DALLE OFFESE ALLE VIOLENZE
Tra le vittime di violenza c’è anche lo stesso vicepresidente dell’associazione Perseo, Massimo Santarelli, per cui «bisogna abbattere i numerosi pregiudizi che ancora esistono», riferendosi proprio ai casi di uomini maltrattati. Il rapporto con l'ex moglie inizia a incrinarsi «dopo 18 anni di matrimonio, ma io decisi comunque di restare a casa per amore dei nostri figli». Ed è proprio la determinazione dell'uomo a mantenere unita la famiglia che ha portato la donna ad adottare comportamenti violenti. «All'inizio mi offendeva con insulti di vario genere, anche a sfondo sessuale.
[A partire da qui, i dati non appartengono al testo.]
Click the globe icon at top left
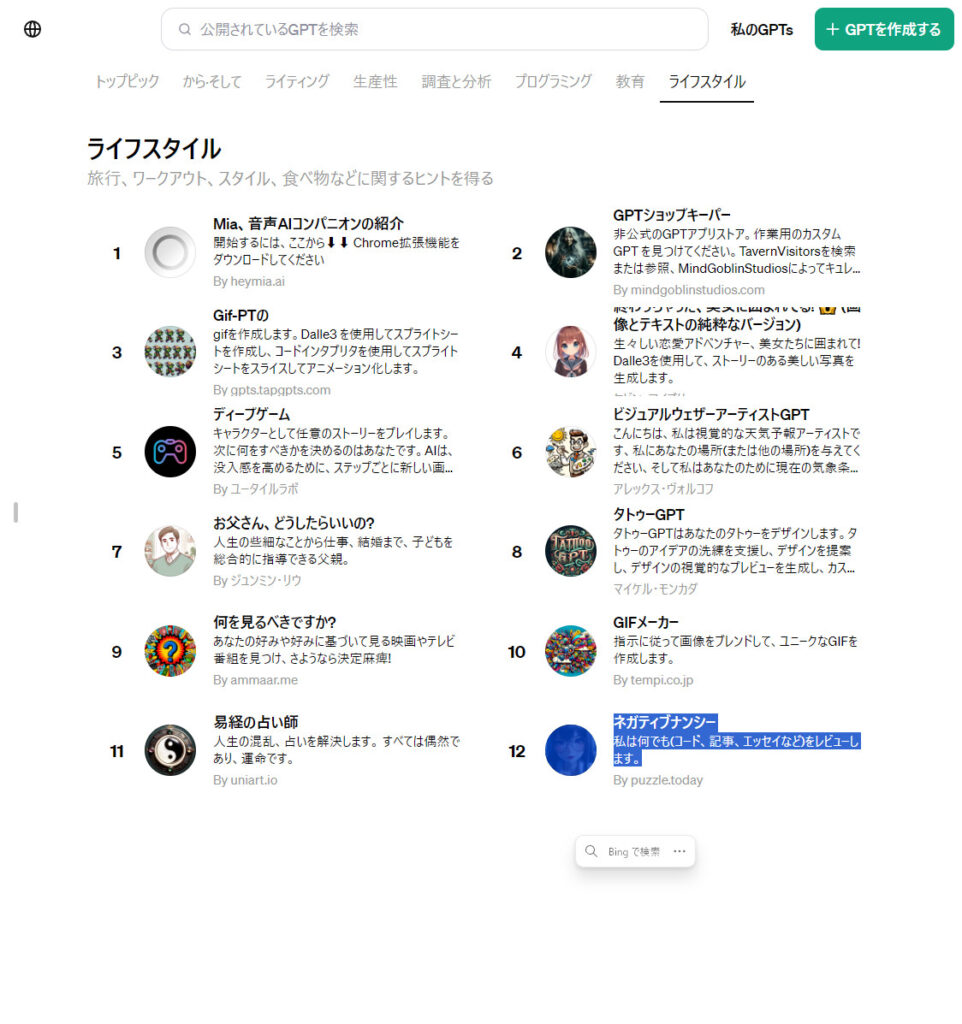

Poi le offese sono degenerate in violenze fisiche, tanto che sono finito cinque volte all'ospedale». In due occasioni le dottoresse hanno segnalato alle forze dell'ordine presenti «le violenze in questione, ma le mie denunce sono state archiviate. Inoltre, a un certo punto è stata lei a denunciare me». Al termine della battaglia legale «sono riuscito da una parte a dimostrare la mia innocenza, dall’altra ho deciso di ritirare la mia denuncia a patto che lei rispettasse i giorni di visita ai figli prestabiliti dal giudice». Quando chiedo a Santarelli se il suo lavoro abbia subito ripercussioni, il vicepresidente mi ha spiegato che, essendo luogotenente dell'Arma dell'Aeronautica Militare, «è stato molto difficile. Ma alla fine la verità viene a galla». Per questo si è avvicinato a Perseo, poco prima di risolvere tutta la vicenda: «Proprio per aiutare altri uomini a trovare il coraggio di chiedere aiuto. Vorrei che ci fosse una maggiore sensibilizzazione su questo tema».